WRITTEN TASK — Rewrite the following lines with "chip" replaced by "tag" wherever it occurs, keeping all other text unchanged.

DATA SHOWN —
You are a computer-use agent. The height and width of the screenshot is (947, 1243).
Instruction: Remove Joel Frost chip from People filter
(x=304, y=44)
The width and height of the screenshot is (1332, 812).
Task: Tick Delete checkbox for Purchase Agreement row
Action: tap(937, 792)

SOLVED EXERCISE —
You are a computer-use agent. The height and width of the screenshot is (947, 1243).
Instruction: Remove Joel Frost tag from People filter
(x=304, y=44)
The width and height of the screenshot is (1332, 812).
Task: Tick Delete checkbox for Purchase Agreement row
Action: tap(937, 792)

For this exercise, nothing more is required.